Les yeux encore gonflés de sommeil, Loris Lepagnol, à peine 20 ans et déjà pilote de montgolfière, affiche un grand sourire quand il parle de sa vie à plusieurs centaines de mètres au-dessus du sol. Présent à Enenvol, il alterne entre vols commerciaux, repos et entretien du matériel. Un quotidien vraiment pas banal…
«Mon père est pilote, donc j’ai volé la première fois, j’étais tout petit. Et puis dès que j’ai pu, j’ai passé ma licence de pilote de montgolfière». Aucune hésitation dans la voix de Loris Lepagnol, les cheveux encore en bataille d’une courte sieste matinale. Il faut dire que le rythme journalier est soutenu : réveil à 4 h 30, briefing des pilotes une heure plus tard pour savoir si les vols du matin sont autorisés selon la météo.

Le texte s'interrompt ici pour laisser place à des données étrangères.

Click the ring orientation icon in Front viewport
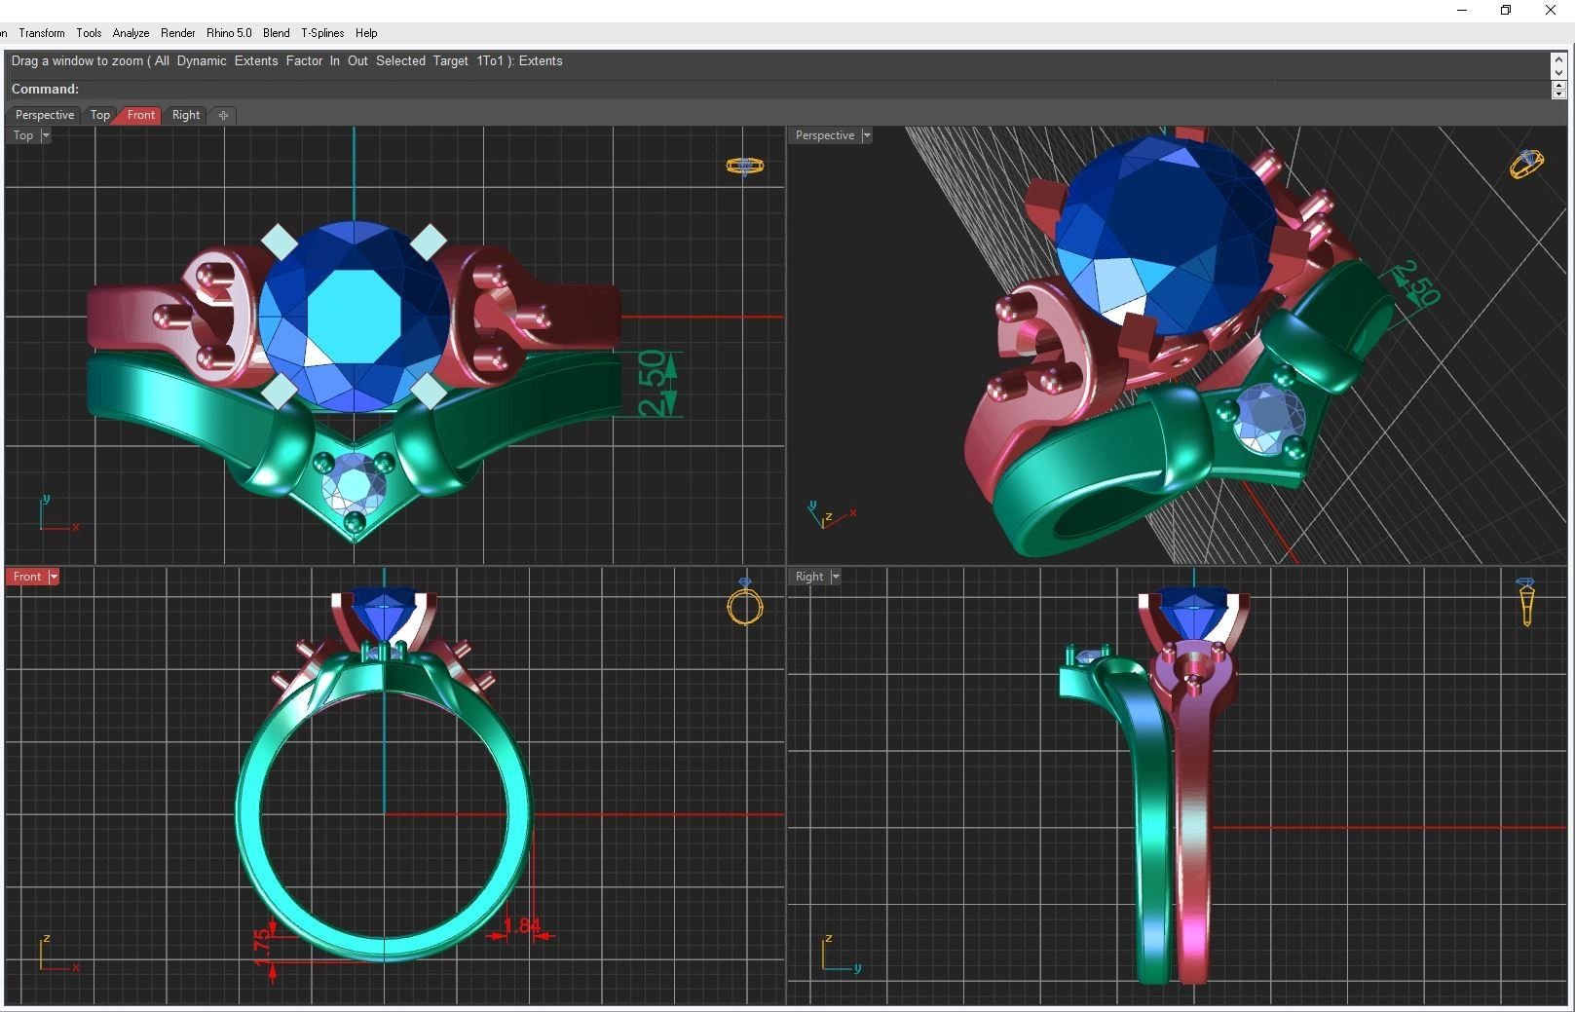Screen dimensions: 1575x1012 [745, 603]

Si le feu vert est donné, les premières montgolfières décollent vers 6 h 30 aux lumières aurorales. Après le vol du matin, retour au camp, repos et maintenance de l’équipement. En attendant le briefing du soir pour un possible vol en début de soirée. Émerveillement garanti !

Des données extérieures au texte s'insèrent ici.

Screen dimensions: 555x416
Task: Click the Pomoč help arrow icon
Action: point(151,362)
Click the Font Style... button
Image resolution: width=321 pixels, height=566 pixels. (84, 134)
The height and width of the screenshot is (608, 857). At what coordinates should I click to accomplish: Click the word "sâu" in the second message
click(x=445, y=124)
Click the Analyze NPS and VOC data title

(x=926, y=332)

Et même quand on avoisine les 200 heures de vol comme Loris, la déception ou la lassitude n’existent pas : «J’ai déjà volé avec 45 ballons mais ici, à Chambley c’est un autre niveau. Et puis en ballon, tu as beau être dans un secteur que tu connais, tu ne peux jamais savoir comment le vol va se passer exactement. Les conditions météorologiques ne sont jamais les mêmes. On étudie bien sûr les prévisions, mais tu n’es jamais certain d’atterrir dans le terrain que tu avais prévu», explique le jeune homme qui se rappelle aussi la fois où il a dû poser son ballon de plusieurs centaines de kilos avec un vent à 50 km/h!
Ce jour-là, le vent se lève un peu avant l’atterrissage. La nacelle est secouée dans tous les sens. Les passagers se mettent en position de sécurité, dos contre la paroi et mains dans les sangles à l’intérieur. Loris pose sans encombre le ballon dans un champ avec juste une grosse frayeur en souvenir.

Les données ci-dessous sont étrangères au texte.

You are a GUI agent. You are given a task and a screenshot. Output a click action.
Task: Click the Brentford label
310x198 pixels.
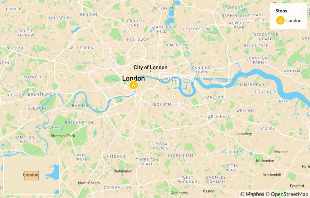40,94
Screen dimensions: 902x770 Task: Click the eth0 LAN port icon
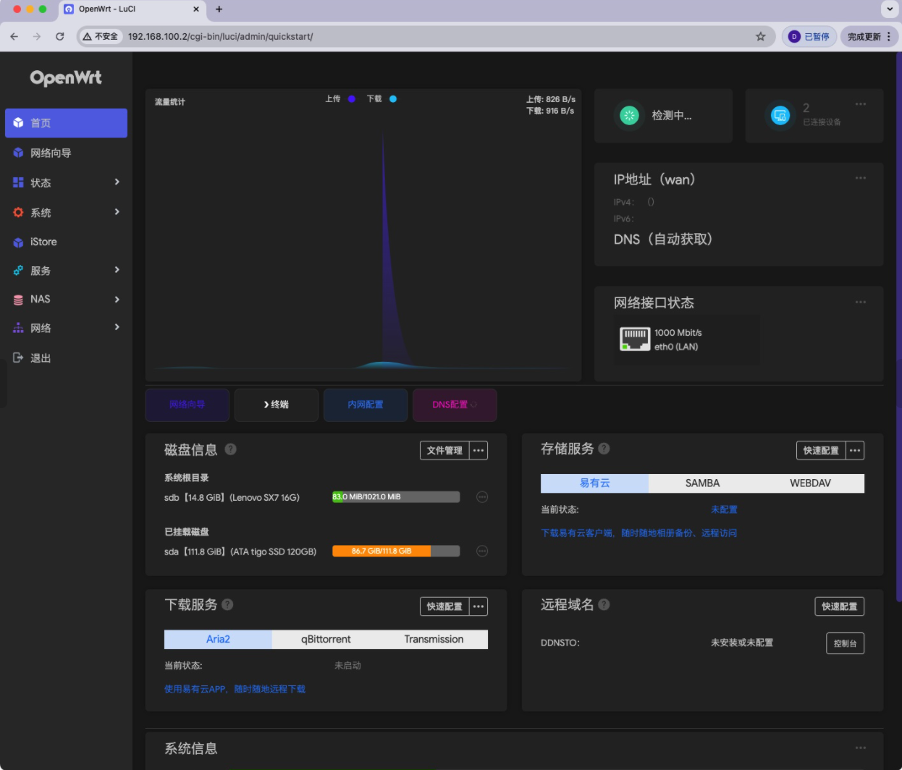point(635,339)
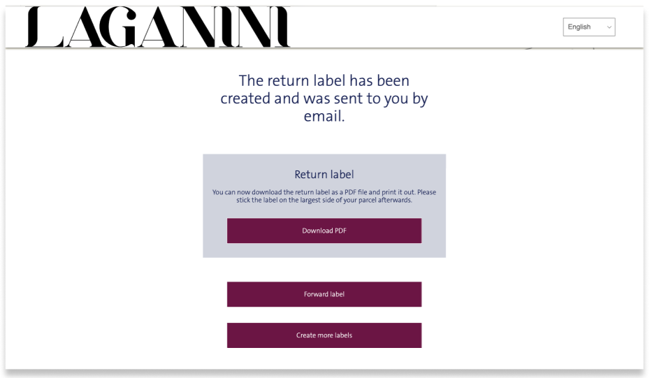Click the blank page area below Create more labels
The height and width of the screenshot is (378, 650).
(324, 359)
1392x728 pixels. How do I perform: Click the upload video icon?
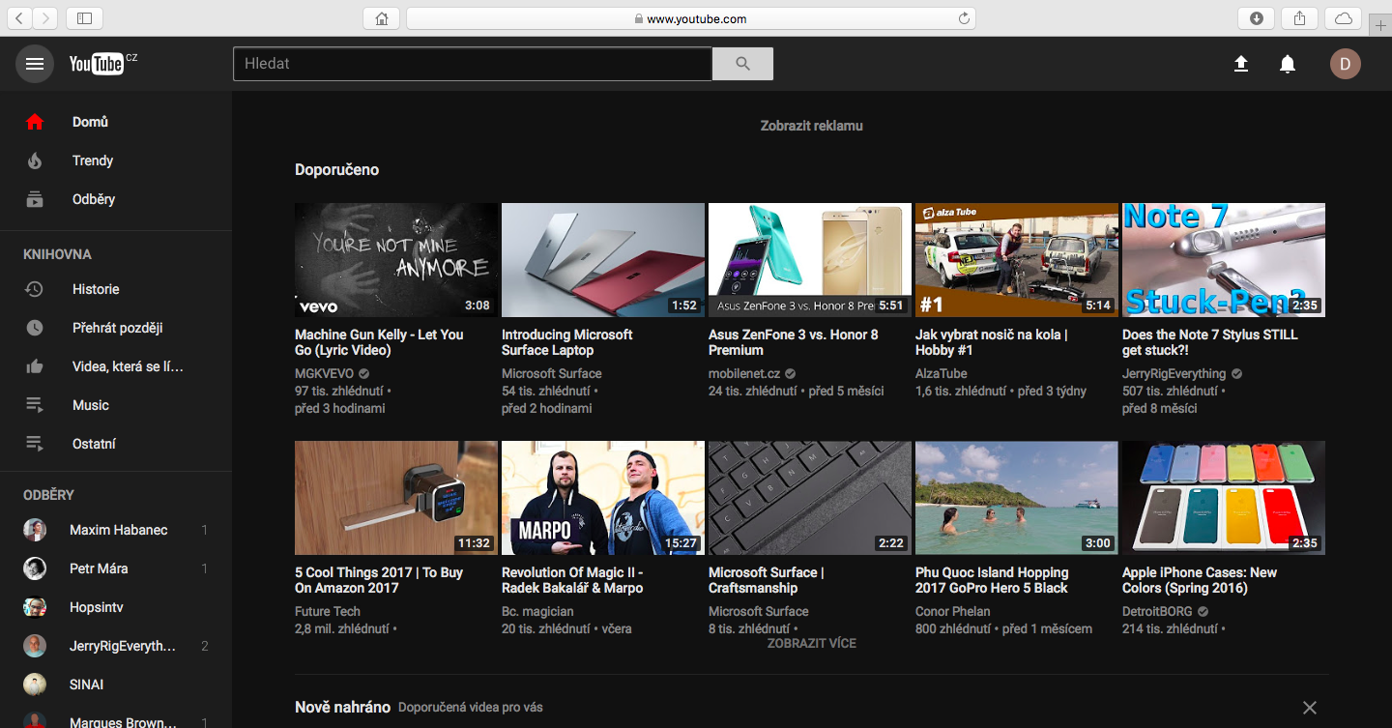(x=1241, y=64)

L’été en France, l’hiver en Australie
Durant la saison estivale, d’avril à novembre, et quand il n’est pas en Lorraine, Loris travaille comme pilote de vols commerciaux dans la société de son père dans les Hautes-Alpes. Deux fois par jour, il balade les touristes au-dessus du lac de Serre-Ponçon et des environs.
Sa sœur, sa mère et son cousin bossent aussi dans l’entreprise. La passion est familiale et contagieuse, l’envie de faire découvrir la Terre vue du ciel devient une évidence : «J’ai proposé à tous mes potes de voler avec moi ou d’être équipier au sol, pour récupérer la montgolfière après le vol. Quelque uns sont motivés pour passer le diplôme et devenir pilote.»
L’hiver, le froid, l’humidité et la neige empêchent de voler : gonfler le ballon demande beaucoup de gaz, la toile s’abime plus vite… Début décembre, Loris «migre» à presque 17 000 kilomètres de chez lui, en Australie. C’est l’été dans l’hémisphère sud, saison idéale pour faire voler ces géants des airs grâce à une très bonne stabilité météorologique : pas de vent, faibles températures le matin et le soir… Des conditions qui autorisent jusqu’à 25 décollages par mois.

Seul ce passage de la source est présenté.